Durchschnittliche Verfahrensdauer bei Gerichten und Staatsanwaltschaften

Vorbemerkung des Fragestellers: „Die Justizministerien der Länder erstellen jedes Jahr Statistiken über die Geschäftsentwicklung bei Gerichten und Staatsanwaltschaften, woraus sowohl die Anzahl als auch die Dauer der Verfahren hervorgehen."

Wie hoch ist die durchschnittliche Verfahrensdauer im gesamten Bundesgebiet sowie in den einzelnen Bundesländern, aufgeschlüsselt nach Gerichtsarten, Staatsanwaltschaften, Verfahrensarten und Jahren seit 1995?

Zu Frage 1: Die detaillierten Verfahrensdauern bei den einzelnen Gerichten und Staatsanwaltschaften seit 1995 ergeben sich ­ soweit verfügbar ­ aus der Anlage.

Welche Ursachen sieht die Landesregierung für die statistisch ermittelten Verfahrensdauern im Einzelnen, insbesondere dort, wo die Verfahrensdauer im Saarland über dem Bundesdurchschnitt liegt?

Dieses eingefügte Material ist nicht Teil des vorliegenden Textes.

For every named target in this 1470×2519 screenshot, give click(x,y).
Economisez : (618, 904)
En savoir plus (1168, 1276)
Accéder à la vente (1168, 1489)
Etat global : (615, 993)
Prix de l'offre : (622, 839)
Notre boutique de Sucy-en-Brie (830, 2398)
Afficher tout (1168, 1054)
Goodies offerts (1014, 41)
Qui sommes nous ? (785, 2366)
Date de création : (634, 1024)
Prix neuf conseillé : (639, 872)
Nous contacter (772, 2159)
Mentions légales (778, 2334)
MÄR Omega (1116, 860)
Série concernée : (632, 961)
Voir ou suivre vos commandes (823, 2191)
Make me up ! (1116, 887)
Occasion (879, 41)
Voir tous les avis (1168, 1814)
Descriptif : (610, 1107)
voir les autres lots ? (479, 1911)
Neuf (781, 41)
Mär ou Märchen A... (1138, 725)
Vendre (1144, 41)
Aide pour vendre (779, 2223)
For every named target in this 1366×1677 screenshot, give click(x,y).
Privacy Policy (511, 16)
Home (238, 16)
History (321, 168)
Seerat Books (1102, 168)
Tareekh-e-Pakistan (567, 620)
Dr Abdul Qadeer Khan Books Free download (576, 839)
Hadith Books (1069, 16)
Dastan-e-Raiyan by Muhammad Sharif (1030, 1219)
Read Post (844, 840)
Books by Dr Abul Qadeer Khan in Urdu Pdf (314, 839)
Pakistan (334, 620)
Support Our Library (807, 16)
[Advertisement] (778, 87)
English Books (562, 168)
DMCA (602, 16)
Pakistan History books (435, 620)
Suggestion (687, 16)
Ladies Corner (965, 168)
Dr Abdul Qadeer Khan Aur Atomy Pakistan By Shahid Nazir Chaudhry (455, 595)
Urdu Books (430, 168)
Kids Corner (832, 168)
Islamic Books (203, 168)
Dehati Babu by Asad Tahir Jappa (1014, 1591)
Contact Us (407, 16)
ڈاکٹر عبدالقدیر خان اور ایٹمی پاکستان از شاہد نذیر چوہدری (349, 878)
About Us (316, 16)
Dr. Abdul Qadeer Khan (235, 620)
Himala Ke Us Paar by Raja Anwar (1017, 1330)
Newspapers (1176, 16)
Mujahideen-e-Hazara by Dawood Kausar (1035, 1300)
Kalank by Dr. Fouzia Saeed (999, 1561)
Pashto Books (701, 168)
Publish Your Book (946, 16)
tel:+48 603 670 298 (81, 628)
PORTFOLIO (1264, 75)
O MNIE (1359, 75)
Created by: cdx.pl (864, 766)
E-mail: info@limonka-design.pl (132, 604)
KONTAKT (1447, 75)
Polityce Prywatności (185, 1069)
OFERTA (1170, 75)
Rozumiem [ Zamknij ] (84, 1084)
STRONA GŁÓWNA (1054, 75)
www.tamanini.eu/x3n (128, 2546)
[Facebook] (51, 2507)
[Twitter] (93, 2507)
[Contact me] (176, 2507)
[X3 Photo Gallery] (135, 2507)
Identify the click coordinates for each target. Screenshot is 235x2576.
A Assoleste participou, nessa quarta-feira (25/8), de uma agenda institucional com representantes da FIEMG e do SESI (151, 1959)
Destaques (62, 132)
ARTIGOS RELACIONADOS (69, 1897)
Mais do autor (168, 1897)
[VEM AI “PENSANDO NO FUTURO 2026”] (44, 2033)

Zu Frage 2: Die Verfahrensdauern in der ordentlichen Gerichtsbarkeit der Saarländischen Justiz sind uneinheitlich. In 9 von 15 Bereichen sind sie im aktuellen Vergleich (2003) kürzer als der Bundesdurchschnitt. Deutlich besser als der Bundesdurchschnitt liegen insbesondere die Familiensachen bei den Amtsgerichten sowie die Straf- und Bußgeldsachen beim Saarländischen Oberlandesgericht.

Das Landgericht Saarbrücken erreicht in Strafsachen erster Instanz im Vergleich zu den anderen Bundesländern die zweitkürzeste Verfahrensdauer. Im Bereich der Zivilkammern bei dem Landgericht, die in der Vergangenheit deutlich längere Verfahrenszeiten aufwiesen als der Bundesdurchschnitt, konnte im Jahr 2004 eine deutliche Verkürzung erreicht werden. Zu den Ursachen und deren Behandlung: siehe Frage 4.

Die Verfahrensdauer bei der Staatsanwaltschaft, die seit 1999 zurückgegangen war, ist zuletzt wieder leicht angestiegen und lag im Jahr 2004 um 0,9 Monate über dem Bundesdurchschnitt. Ursache hierfür dürften neben der stets hohen Belastung der Staatsanwaltschaft ein vor allem durch zahlreiche Altersabgänge bedingter Personalwechsel und dadurch hervorgerufene Einarbeitungszeiten sein. Vor diesem Hintergrund wird erwartet, dass sich die Verfahrensdauer nach Bewältigung der personellen Veränderungen in der Staatsanwaltschaft wieder verbessern wird.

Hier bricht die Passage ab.